В 2015 году началась реформа МВД, пришло много новых людей. Власти решили повернуть полицию лицом к людям. Грубо говоря, превратить ее из карательного органа в сервисный. В принципе, когда-то так было и в Советском Союзе. Помните книжку про дядю Степу? Считалось, что милиционер — это помощник: к нему можно подойти, он поможет найти родителей, если ребенок потерялся. Он должен предоставлять услуги людям, а не работать на власть.
Как вы помогаете сотрудникам полиции осваивать новые для Украины законы и понятия?

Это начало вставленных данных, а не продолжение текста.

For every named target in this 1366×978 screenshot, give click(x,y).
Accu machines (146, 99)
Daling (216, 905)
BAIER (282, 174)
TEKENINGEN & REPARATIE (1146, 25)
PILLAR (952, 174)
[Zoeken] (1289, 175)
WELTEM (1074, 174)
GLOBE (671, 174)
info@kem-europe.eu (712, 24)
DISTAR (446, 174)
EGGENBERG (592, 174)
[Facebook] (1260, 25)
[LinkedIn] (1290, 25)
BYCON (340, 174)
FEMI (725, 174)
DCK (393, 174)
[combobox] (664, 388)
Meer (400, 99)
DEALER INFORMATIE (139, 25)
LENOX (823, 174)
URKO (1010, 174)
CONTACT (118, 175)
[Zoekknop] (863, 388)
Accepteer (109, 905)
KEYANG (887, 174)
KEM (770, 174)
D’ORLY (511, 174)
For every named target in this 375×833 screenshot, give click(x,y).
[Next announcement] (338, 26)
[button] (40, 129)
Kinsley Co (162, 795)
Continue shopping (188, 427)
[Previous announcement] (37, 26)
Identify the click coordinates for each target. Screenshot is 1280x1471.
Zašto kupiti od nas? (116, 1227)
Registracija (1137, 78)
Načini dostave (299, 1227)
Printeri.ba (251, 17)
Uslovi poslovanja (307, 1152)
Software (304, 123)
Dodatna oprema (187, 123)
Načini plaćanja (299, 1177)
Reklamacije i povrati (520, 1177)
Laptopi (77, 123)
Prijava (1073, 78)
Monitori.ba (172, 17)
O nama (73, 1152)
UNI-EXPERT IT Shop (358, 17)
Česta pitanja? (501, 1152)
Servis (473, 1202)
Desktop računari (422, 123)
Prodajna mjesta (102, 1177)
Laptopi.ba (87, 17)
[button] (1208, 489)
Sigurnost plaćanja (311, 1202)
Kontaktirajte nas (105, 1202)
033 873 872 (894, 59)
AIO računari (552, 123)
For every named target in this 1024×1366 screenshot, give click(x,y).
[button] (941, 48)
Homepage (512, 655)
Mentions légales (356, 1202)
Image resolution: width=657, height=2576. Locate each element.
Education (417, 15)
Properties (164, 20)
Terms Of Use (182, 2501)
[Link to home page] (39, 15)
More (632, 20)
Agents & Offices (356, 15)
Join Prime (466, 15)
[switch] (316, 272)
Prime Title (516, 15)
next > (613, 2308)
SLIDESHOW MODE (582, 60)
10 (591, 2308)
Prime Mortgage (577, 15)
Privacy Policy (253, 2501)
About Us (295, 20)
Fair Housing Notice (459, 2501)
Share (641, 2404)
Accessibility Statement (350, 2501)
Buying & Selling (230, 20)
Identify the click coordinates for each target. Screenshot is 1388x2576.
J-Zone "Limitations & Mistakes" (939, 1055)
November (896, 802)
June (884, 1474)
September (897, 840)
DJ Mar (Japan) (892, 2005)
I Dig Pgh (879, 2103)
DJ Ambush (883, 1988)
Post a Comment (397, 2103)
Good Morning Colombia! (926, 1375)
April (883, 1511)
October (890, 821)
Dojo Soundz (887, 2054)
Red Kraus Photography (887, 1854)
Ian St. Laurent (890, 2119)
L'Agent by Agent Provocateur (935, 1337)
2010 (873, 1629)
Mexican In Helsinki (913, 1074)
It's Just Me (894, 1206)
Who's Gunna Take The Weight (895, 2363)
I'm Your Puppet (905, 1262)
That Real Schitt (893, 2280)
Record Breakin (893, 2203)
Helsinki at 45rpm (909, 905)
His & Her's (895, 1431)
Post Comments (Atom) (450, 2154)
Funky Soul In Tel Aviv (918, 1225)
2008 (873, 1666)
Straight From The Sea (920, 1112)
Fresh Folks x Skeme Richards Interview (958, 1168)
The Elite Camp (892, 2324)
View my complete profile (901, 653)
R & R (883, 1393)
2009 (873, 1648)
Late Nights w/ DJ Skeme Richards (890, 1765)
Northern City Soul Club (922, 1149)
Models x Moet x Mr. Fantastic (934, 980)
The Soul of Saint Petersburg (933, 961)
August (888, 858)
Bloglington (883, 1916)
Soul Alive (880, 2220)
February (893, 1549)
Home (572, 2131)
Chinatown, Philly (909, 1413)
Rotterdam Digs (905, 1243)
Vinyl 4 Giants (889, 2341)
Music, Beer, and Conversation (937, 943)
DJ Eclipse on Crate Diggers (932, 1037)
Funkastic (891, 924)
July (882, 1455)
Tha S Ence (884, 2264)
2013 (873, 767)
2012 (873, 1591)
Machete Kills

Мы разработали курсы по противодействию домашнему насилию для полицейских, растолковываем им, начиная с понятий гендерного равенства и гендерных стереотипов. Обучили инструкторов тренинговых центров для Нацполиции — такие центры есть в каждом регионе. Курс начинается с изучения причин гендерного насилия, потому что не получится эффективно бороться с ним, не будучи всесторонне осведомленным.
А еще какую-то профилактическую работу вы проводите?
У нас есть проект «Школьный офицер полиции»: для школьников средних классов мы разработали 25 занятий по предупреждению и распознаванию насилия в семье, создали учебник. Отобрали полицейских, обучили их работе с детьми разных возрастов (с маленькими надо заниматься в игровой форме, со старшеклассниками — иначе) и во всех регионах заключили договор с управлением образования.
Полицейские также обучены распознавать тревожные признаки в поведении: если ребенок сильно замкнут или, наоборот, проявляет гиперактивность — это «звоночек». Они начинают разбираться, узнают, что происходит в семье, проверяют на предмет агрессии со стороны родителей. Детей учат узнавать симптомы насилия и не бояться заявлять о нем. Продумываем содержание урока по гендерному равенству и вводим в школе сексуальное просвещение.
Как воспринимают эту идею в обществе?
Церковники сходили с ума, возражали, конечно, но потом смирились. Ведь пусть дети лучше от нас узнают об этой теме, нежели будут искать информацию на порносайтах и в других сомнительных источниках.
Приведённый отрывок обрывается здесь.